For the detection of stealthy brute-force attacks, we first develop a general approach for flagging distributed malicious activity in which individual attack sources each operate in a stealthy, low-profile manner. We base our approach on observing statistically significant changes in a parameter that summarizes aggregate activity, bracketing a distributed attack in time, and then determining which sources present during that interval appear to have coordinated their activity. We then apply this approach to the problem of detecting stealthy distributed SSH brute-forcing activity, showing that we can model the process of legitimate users failing to authenticate using a beta-binomial distribution, which enables us to tune a detector that trades off an expected level of false positives versus time-to-detection. Using the detector we study the prevalence of distributed brute-forcing, finding dozens of instances in an extensive eight-year dataset collected at the Lawrence Berkeley National Lab. Many of the attacks---some of which last months---would be quite difficult to detect individually. While a number of the attacks reflect indiscriminant global probing, we also find attacks that targeted only the local site, as well as occasional attacks that succeeded.

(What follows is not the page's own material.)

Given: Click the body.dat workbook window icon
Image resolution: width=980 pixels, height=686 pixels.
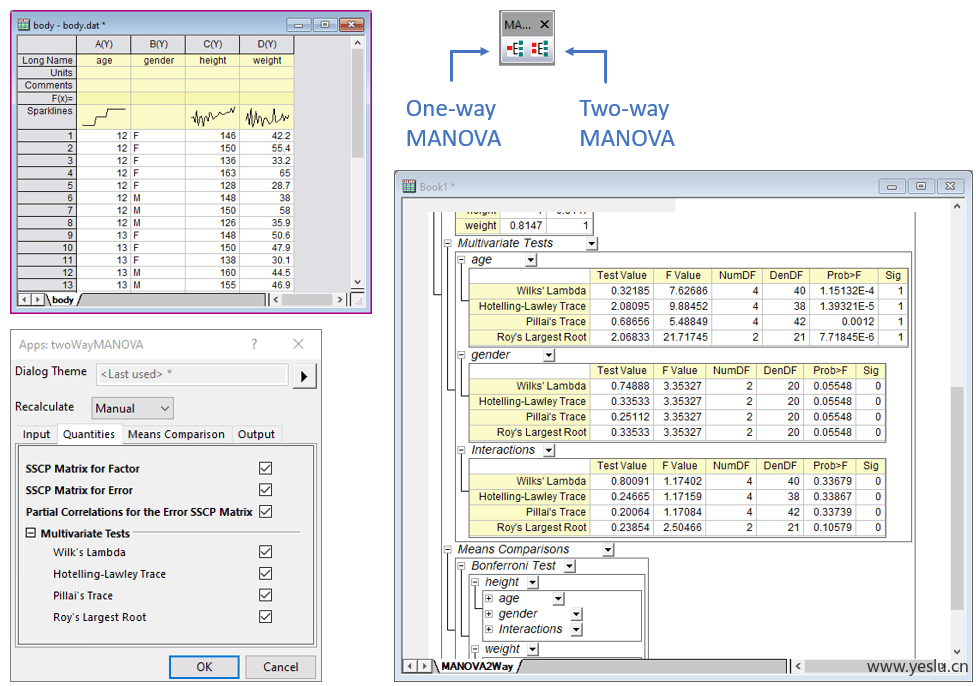Looking at the screenshot, I should tap(24, 25).
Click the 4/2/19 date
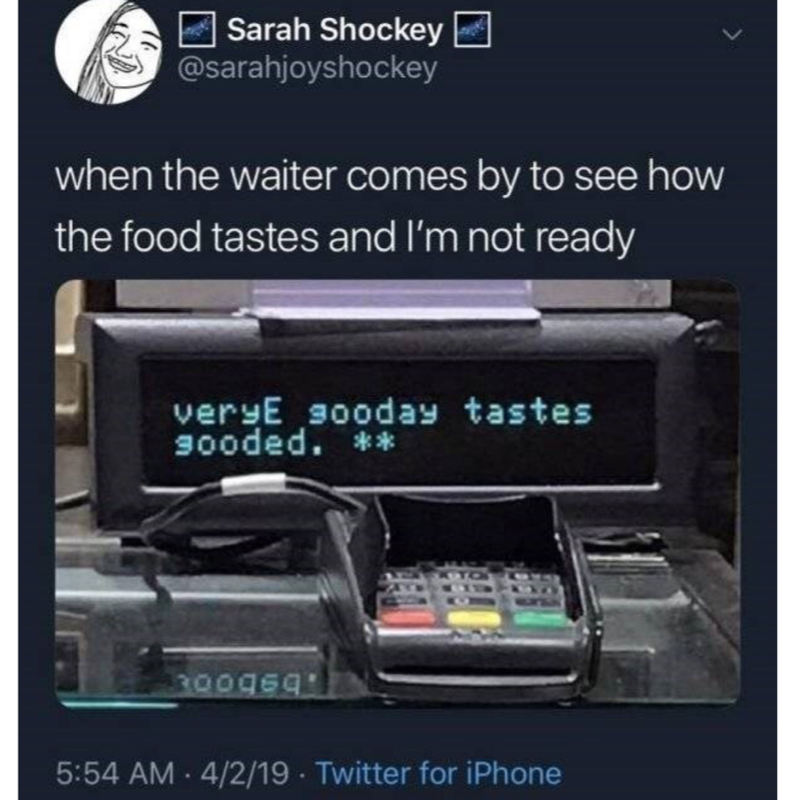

For the detection of anomalous logins, we first extensively characterize the volumes and diversity of login activity at LBNL's network, with the goal of engineering features that with good confidence can serve as indicators of compromise. We then develop a practical rule-based detector that leverages the global view of the network as well as historical profile of each user to flag potentially compromised credentials. On average, our detector raises 2--3 alarms per week---a reasonable analyst workload for an enterprise with several thousand users. To understand these alarms, we worked with the site operators, who deemed the top ten percent of instances suspicious enough to merit an inquiry to the affected user. Our detector successfully flagged a known compromised account and discovered an instance of a (benign) shared credential in use by a remote collaborator.